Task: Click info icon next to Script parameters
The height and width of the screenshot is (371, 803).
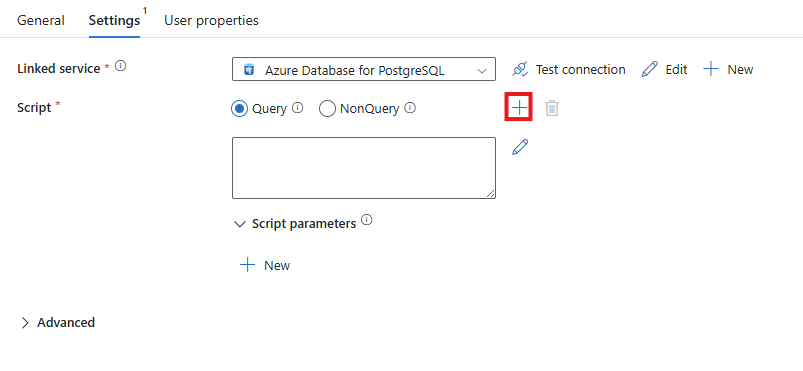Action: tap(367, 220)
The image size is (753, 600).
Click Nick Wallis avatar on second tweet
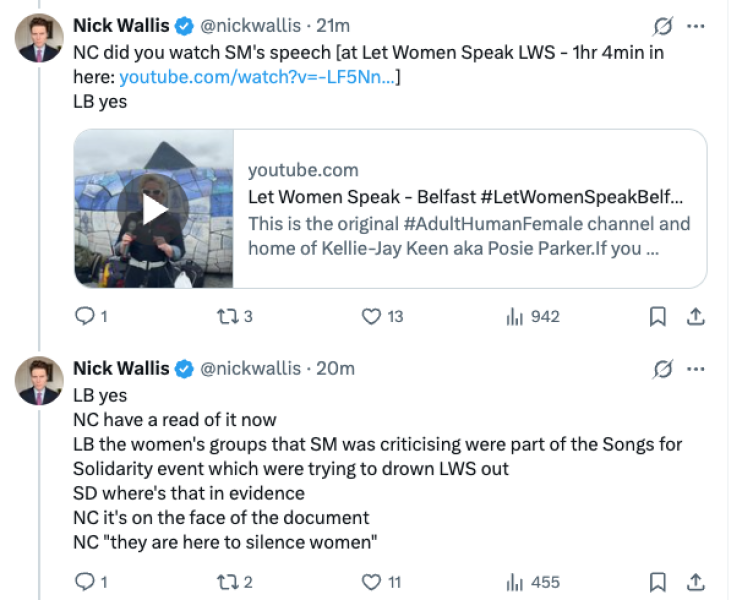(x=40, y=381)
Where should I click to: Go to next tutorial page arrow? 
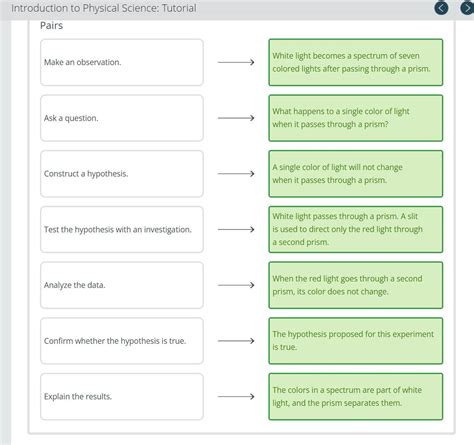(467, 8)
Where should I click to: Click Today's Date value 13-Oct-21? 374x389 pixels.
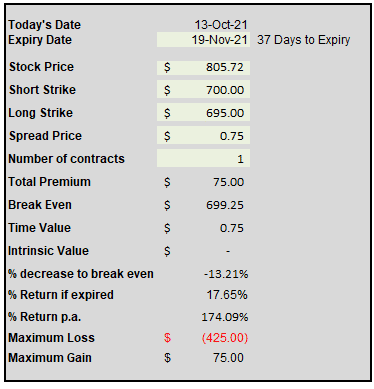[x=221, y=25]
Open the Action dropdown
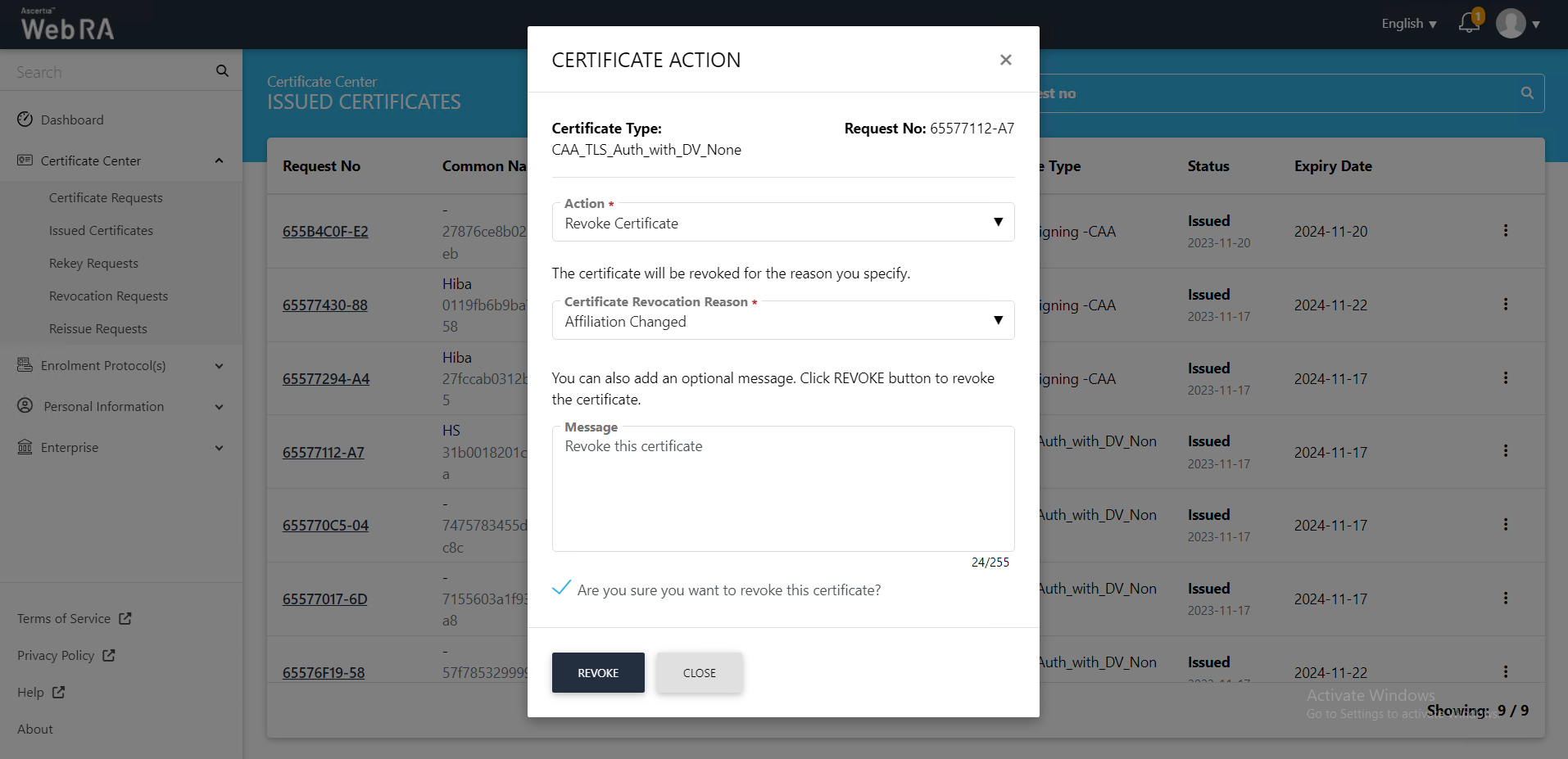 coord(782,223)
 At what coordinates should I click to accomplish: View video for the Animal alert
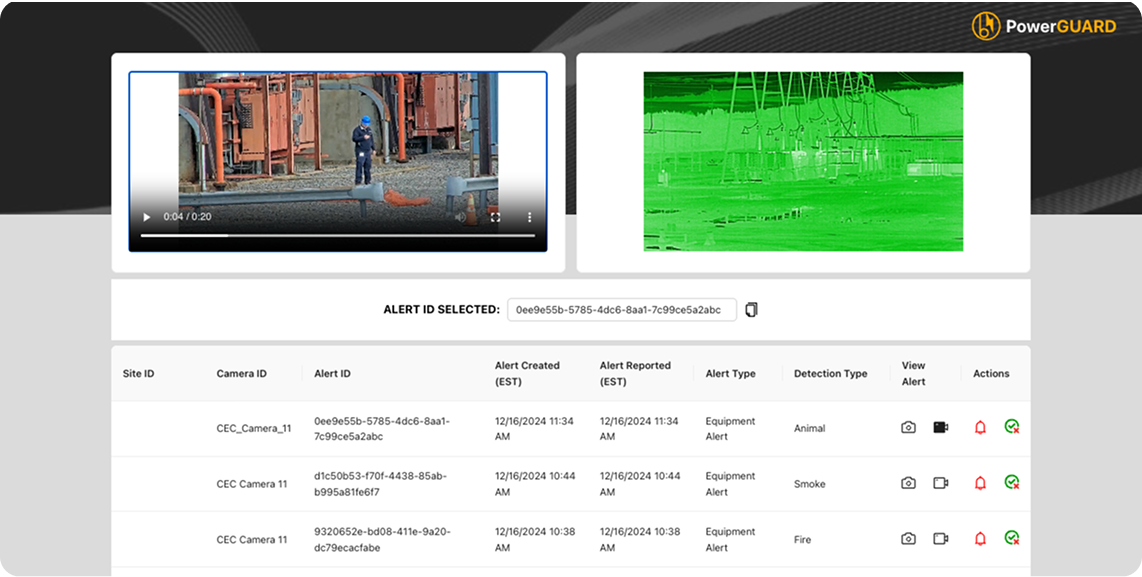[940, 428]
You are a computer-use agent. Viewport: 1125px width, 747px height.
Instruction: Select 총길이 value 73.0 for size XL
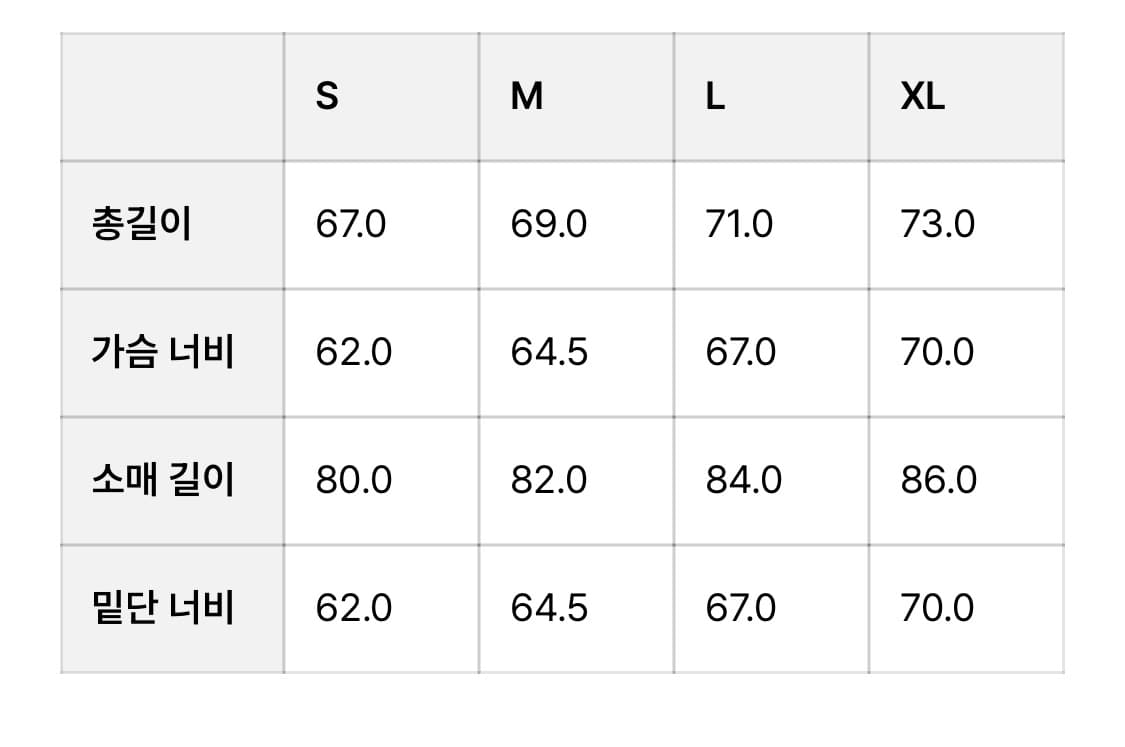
::::::
Your instructions:
All the material above should be written out exactly, with images omitted.

Solution below:
Task: Click info icon next to Script parameters
The height and width of the screenshot is (371, 803).
Action: tap(367, 220)
The image size is (753, 600).
Click Nick Wallis avatar on second tweet
(x=40, y=381)
Where should I click to: Go to next tutorial page arrow? 
(467, 8)
Where should I click to: Click Today's Date value 13-Oct-21? 374x389 pixels.
[x=221, y=25]
Open the Action dropdown
 coord(782,223)
 At what coordinates should I click to accomplish: View video for the Animal alert
[940, 428]
You are a computer-use agent. Viewport: 1125px width, 747px height.
Instruction: Select 총길이 value 73.0 for size XL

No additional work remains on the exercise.